House debates
Tuesday, 29 July 2025
Questions without Notice
Economy
2:45 pm
Tracey Roberts (Pearce, Australian Labor Party) Share this | Link to this | Hansard source
My question is to the Treasurer. What progress has been made in the fight against inflation?
Jim Chalmers (Rankin, Australian Labor Party, Treasurer) Share this | Link to this | Hansard source
I'm grateful to the member for Pearce for her question but even more grateful to her community for sending her here to represent them in this place. The member for Pearce is an absolute champion from and for the west. Tomorrow we will get new inflation numbers for the June quarter and the month of June, and they'll attract a lot of attention and analysis. But what we already know is that we have made very substantial and now sustained progress together as Australians in the fight against inflation.

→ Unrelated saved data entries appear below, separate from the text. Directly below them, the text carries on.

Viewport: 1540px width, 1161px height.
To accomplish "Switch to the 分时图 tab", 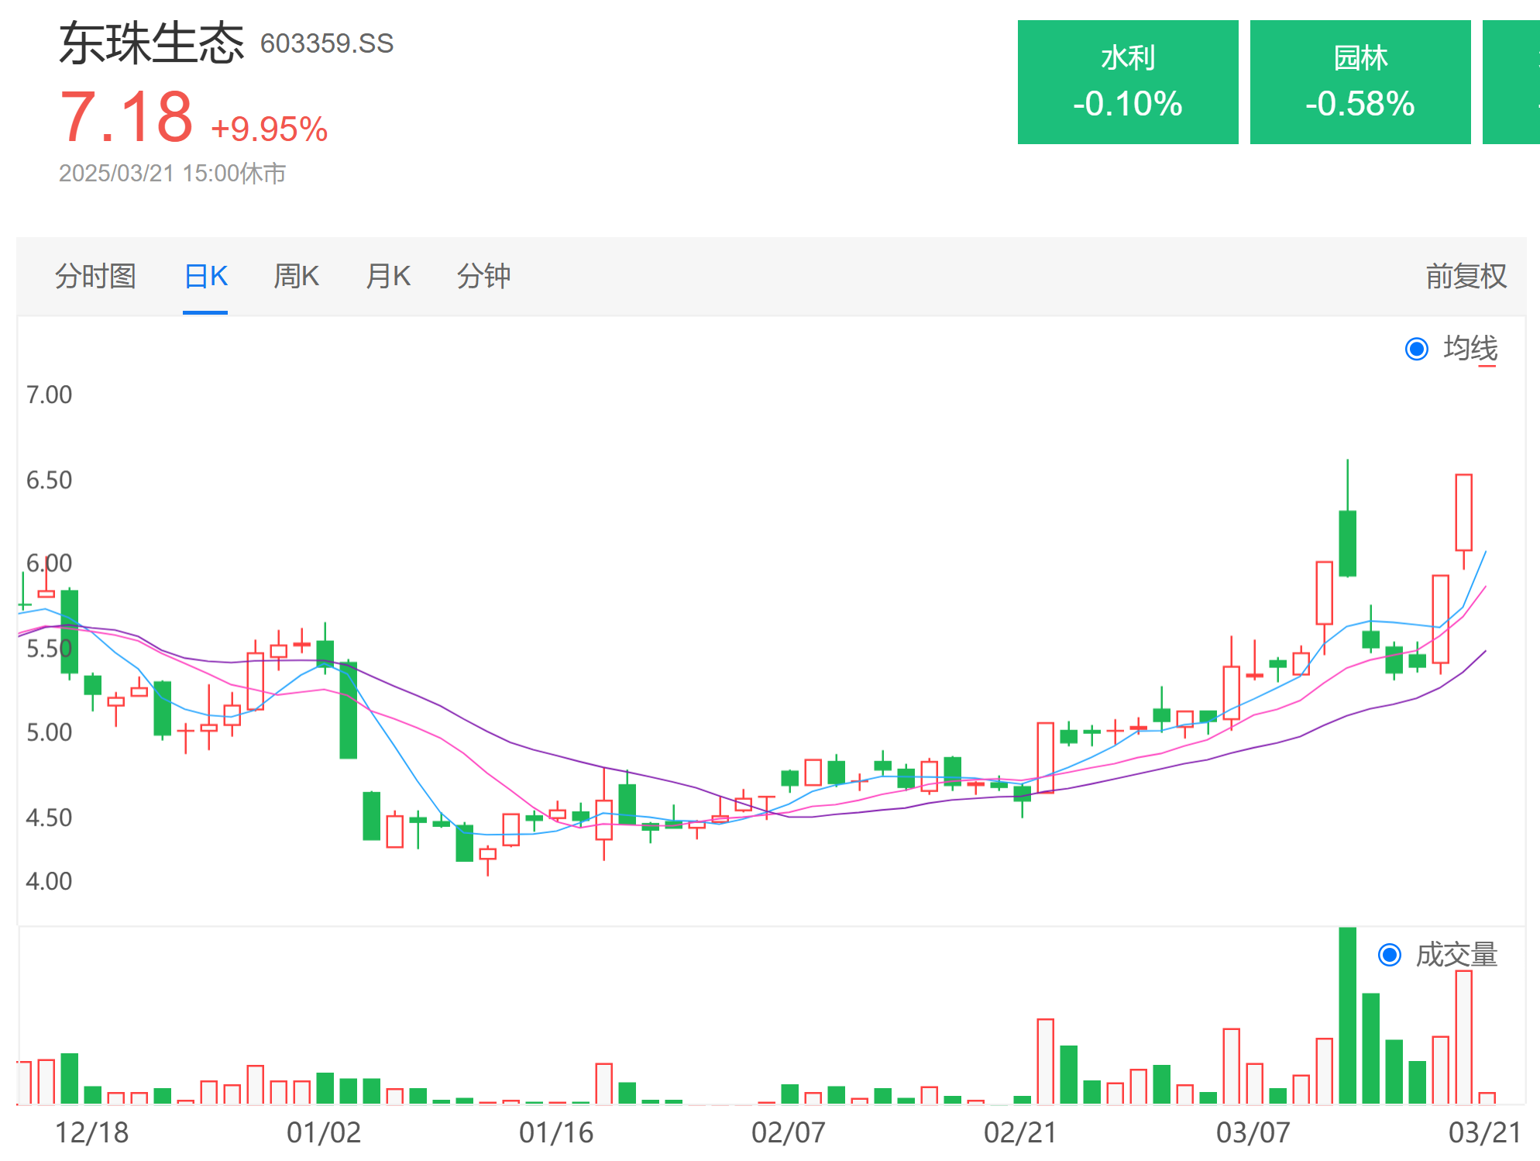I will click(x=95, y=276).
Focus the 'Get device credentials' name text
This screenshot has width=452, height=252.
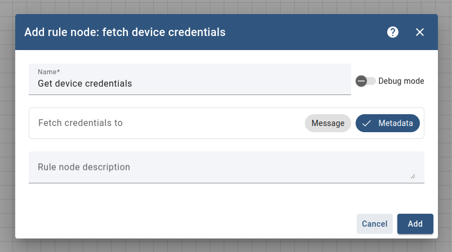85,83
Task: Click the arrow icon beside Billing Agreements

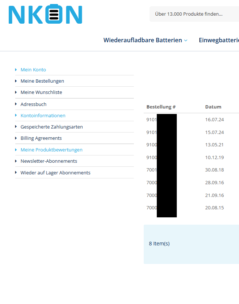Action: point(16,138)
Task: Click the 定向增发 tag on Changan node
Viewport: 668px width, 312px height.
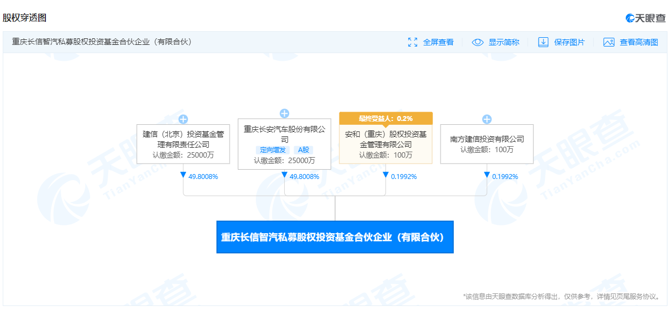Action: point(272,149)
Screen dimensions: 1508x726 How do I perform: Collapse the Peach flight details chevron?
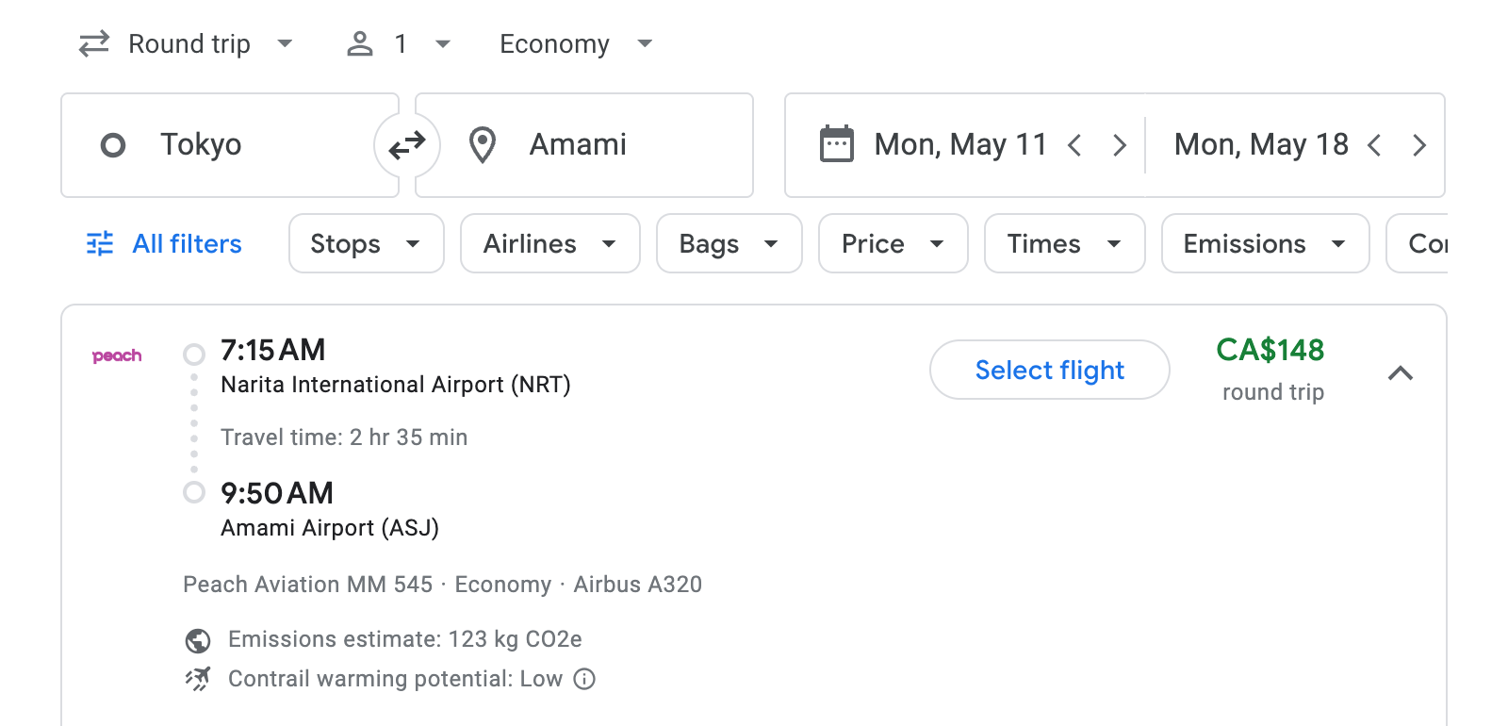click(1401, 373)
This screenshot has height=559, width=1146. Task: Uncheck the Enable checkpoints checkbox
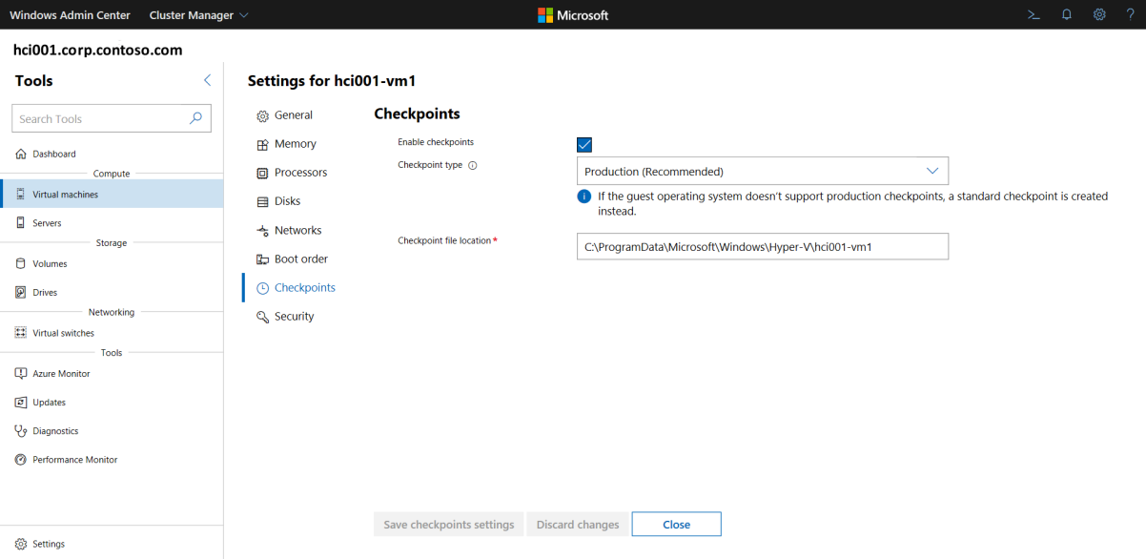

When we came to office, headline inflation was multiples of what it is now. It was much higher; it was accelerating, and interest rates were already rising. Inflation had a six in front of it under those opposite, and now it has a two in front of it. Whatever the quarterly or monthly fluctuations, the direction of travel for inflation has been really clear. Both headline and underlying inflation are now back in the Reserve Bank's target band for the first time since 2021, and this progress has given the Reserve Bank the confidence to cut interest rates twice already this year. The Reserve Bank governor has said that more rate relief is a question of timing, not a question of direction. Underlying inflation in our economy is already half or almost half of what we inherited, and any headline inflation number tomorrow with a two in front of it will confirm that we have been in the Reserve Bank's target band for a full year.
Unlike other countries, we've made this progress on inflation without paying for it with substantially higher unemployment. In fact, this government has been able to get inflation down while presiding over the lowest average unemployment rate in the last half a century. No major advanced economy has achieved what Australia has—inflation in the low twos, unemployment in the low fours and three years of continuous economic growth. While inflation has been coming down in Australia, it's been going up in the US, Canada, the UK and New Zealand.
Inflation is down; real wages are growing again, and unemployment is low. We've delivered two surpluses; we've got the debt down, and interest rates have come down twice already this year. We know there is more work to do. We know the global environment is uncertain. We know that there are persistent structural issues in our economy, and we know that people are still under pressure. That's why we're rolling out more cost-of-living relief this month. It's why we're legislating help with student debt this week, and it's why responsible economic management has been and will continue to be a defining feature of this Albanese Labor government.